Cofinite topology is compact

demonelite123 said:
doesn't that depend on whether X is finite or infinite? if X is finite then the sequence will just be finitely many terms and i'm not sure how to talk about convergence in that case but if X is infinite then a sequence will have infinitely many terms right?

A sequence in [tex]X[/tex] is a function [tex]n \mapsto x_n[/tex] from [tex]\mathbb{N}[/tex] to [tex]X[/tex]; it has infinitely many terms regardless of the cardinality of [tex]X[/tex]. The range or image of the sequence is the set [tex]\{x_n \mid n\in\mathbb{N}\}[/tex] of values taken by the sequence; it is a subset of [tex]X[/tex].

If [tex]X[/tex] is a finite set, then the range (set of values) of any sequence in [tex]X[/tex] must be finite, but if [tex]X[/tex] is infinite, the range of a sequence in [tex]X[/tex] can be finite or infinite.
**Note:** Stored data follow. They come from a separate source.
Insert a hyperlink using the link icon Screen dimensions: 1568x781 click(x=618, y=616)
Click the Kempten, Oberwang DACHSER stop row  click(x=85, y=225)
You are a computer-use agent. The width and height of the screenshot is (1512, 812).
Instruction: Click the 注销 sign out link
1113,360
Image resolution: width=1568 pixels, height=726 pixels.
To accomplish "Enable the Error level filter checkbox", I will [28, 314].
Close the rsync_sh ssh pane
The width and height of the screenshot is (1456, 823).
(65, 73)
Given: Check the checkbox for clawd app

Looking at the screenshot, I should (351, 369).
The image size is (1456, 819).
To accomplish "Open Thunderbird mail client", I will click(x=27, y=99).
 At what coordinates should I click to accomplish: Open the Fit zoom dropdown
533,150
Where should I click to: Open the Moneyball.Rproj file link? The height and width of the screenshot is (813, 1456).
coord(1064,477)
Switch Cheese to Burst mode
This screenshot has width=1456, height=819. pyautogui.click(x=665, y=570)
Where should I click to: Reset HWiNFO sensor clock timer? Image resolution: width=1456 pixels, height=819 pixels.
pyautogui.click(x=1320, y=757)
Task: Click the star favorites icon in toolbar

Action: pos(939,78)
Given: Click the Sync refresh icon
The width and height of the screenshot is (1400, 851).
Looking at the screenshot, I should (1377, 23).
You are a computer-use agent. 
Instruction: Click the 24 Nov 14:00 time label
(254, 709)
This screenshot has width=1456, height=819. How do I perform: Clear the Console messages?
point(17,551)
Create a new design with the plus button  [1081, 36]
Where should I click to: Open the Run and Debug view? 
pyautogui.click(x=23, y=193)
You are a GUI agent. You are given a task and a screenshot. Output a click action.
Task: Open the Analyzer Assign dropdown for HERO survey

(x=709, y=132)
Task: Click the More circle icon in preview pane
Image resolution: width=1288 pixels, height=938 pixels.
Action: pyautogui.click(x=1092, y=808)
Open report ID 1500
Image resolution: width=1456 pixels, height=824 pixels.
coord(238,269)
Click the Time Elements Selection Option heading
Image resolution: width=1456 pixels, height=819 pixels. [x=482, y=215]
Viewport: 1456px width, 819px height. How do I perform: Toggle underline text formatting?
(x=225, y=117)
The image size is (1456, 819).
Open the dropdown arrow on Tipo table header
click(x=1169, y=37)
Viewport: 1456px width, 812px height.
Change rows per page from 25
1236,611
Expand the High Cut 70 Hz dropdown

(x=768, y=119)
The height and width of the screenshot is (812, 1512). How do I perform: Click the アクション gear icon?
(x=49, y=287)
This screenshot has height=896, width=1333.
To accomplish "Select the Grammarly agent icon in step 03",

An example of a sequence in [tex]\mathbb{R}[/tex] with infinite range is [tex](x_n)[/tex] where [tex]x_n = n[/tex]; an example with finite range is [tex](y_n)[/tex] where [tex]y_n = (-1)^n[/tex].

My hint above was meant to tell you that you should try to construct your convergent subsequence differently depending on whether the range of your sequence is finite or infinite.